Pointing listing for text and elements
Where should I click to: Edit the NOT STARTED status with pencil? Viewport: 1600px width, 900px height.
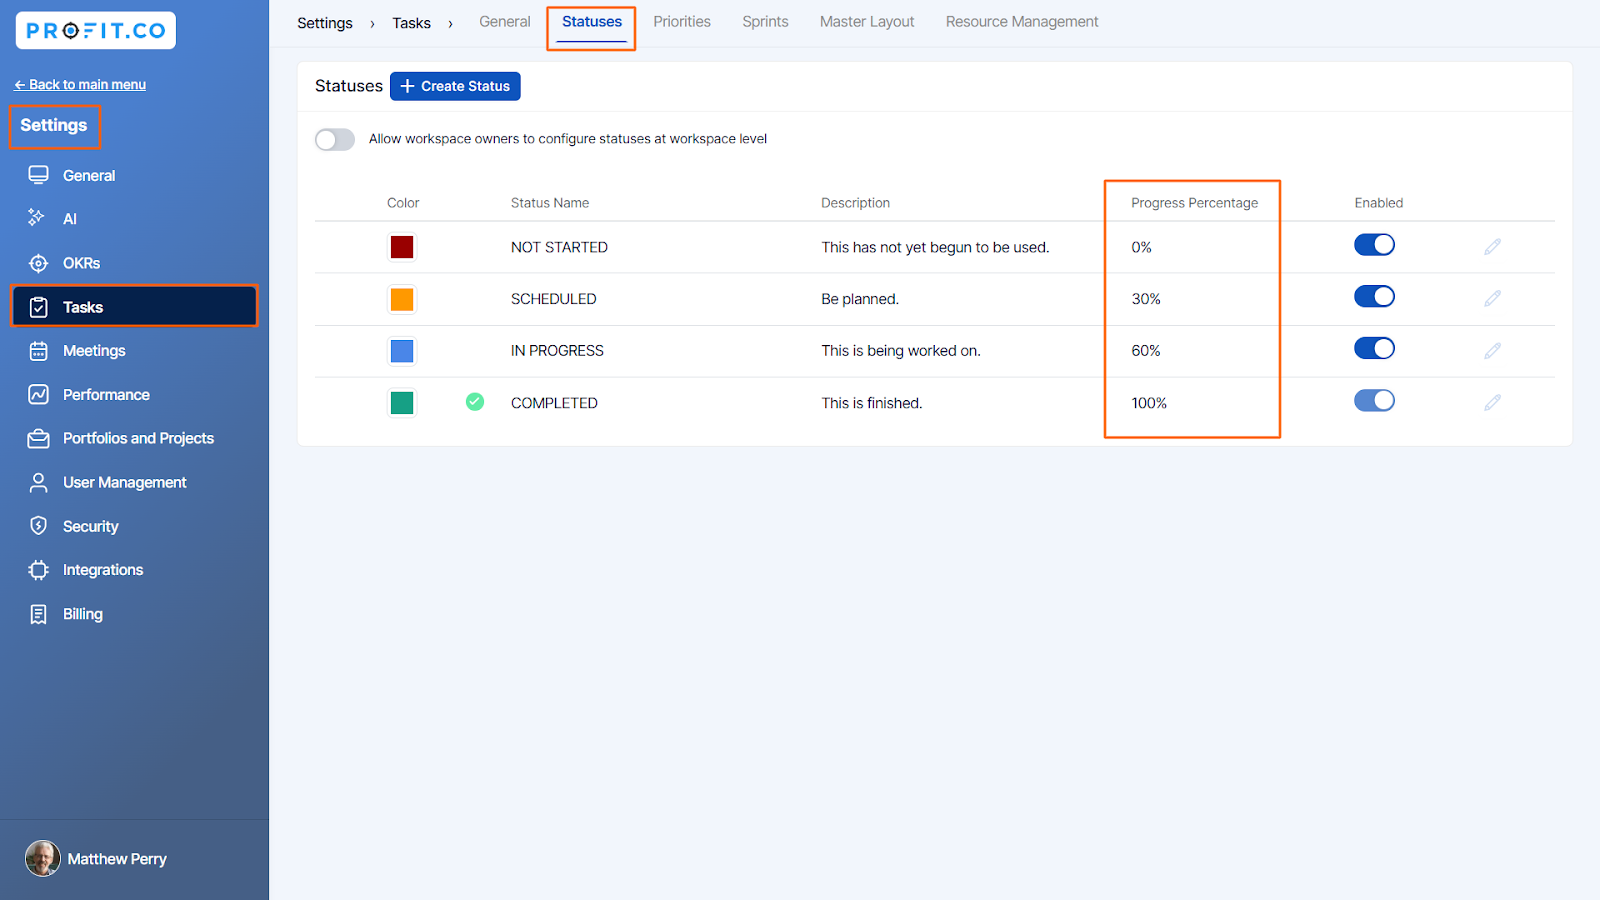coord(1492,247)
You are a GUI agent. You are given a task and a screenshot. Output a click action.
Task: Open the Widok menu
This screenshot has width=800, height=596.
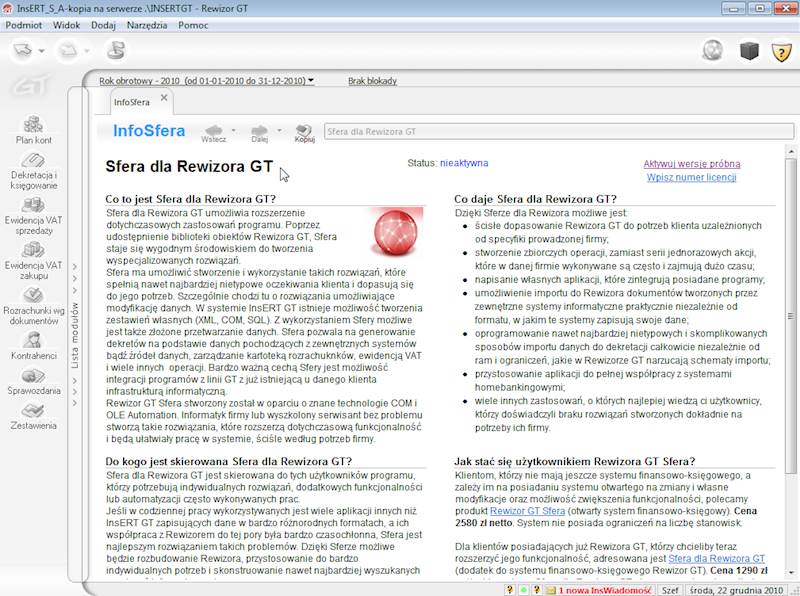(67, 23)
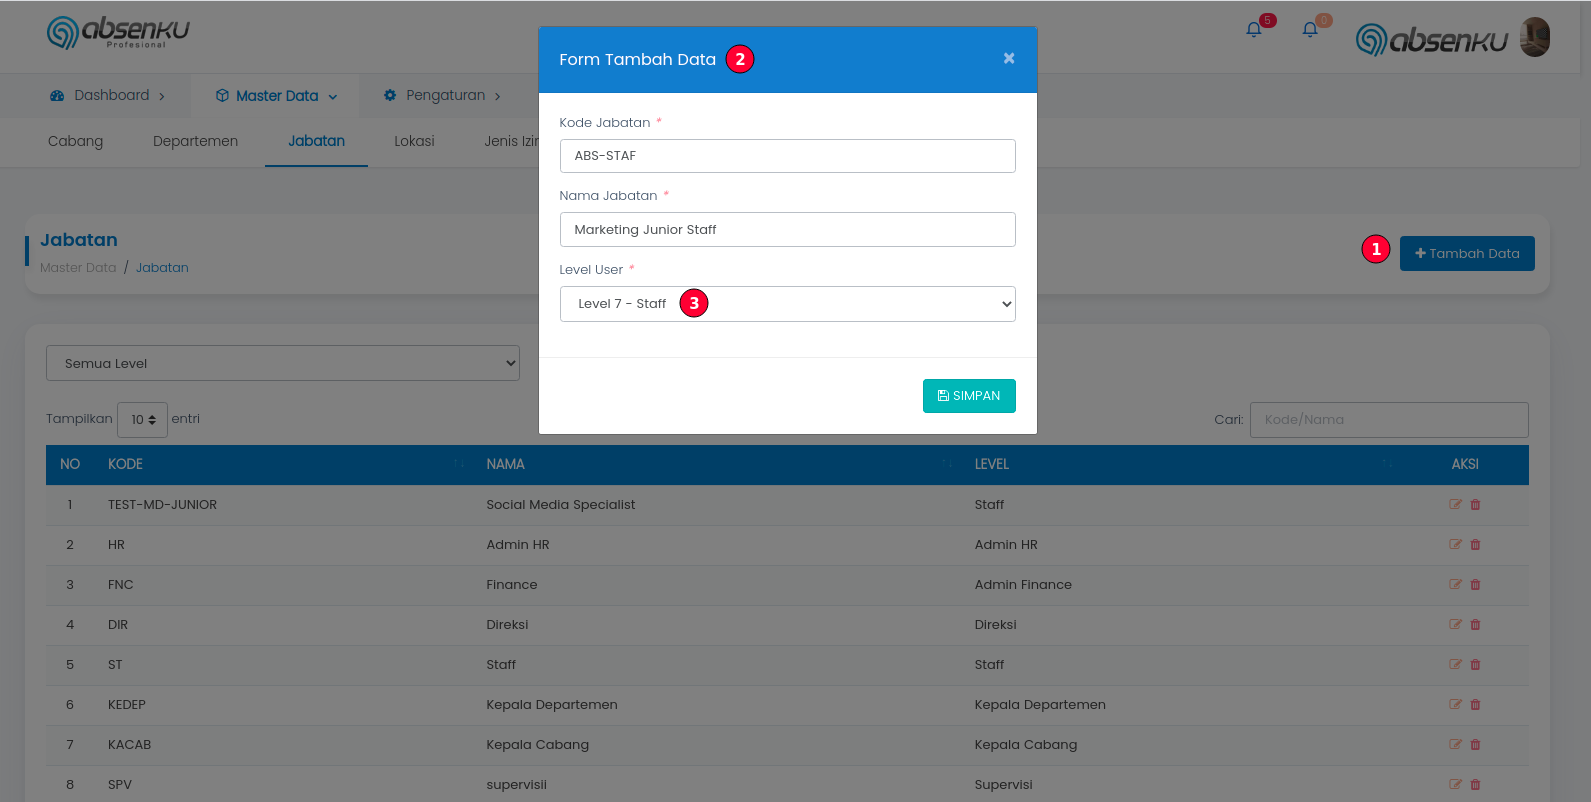Open the second notification bell with orange badge
This screenshot has height=802, width=1591.
click(1310, 30)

■ TO DO ■
Please write out every line of the listing above word for word, leaving out the pictures.

■ TASK OUTPUT ■
Where should I click to: Edit the NOT STARTED status with pencil? Viewport: 1600px width, 900px height.
coord(1492,247)
You are a GUI agent. You are given a task and a screenshot. Output a click action.
Task: Open the Widok menu
This screenshot has width=800, height=596.
(67, 23)
Open the second notification bell with orange badge
This screenshot has height=802, width=1591.
click(1310, 30)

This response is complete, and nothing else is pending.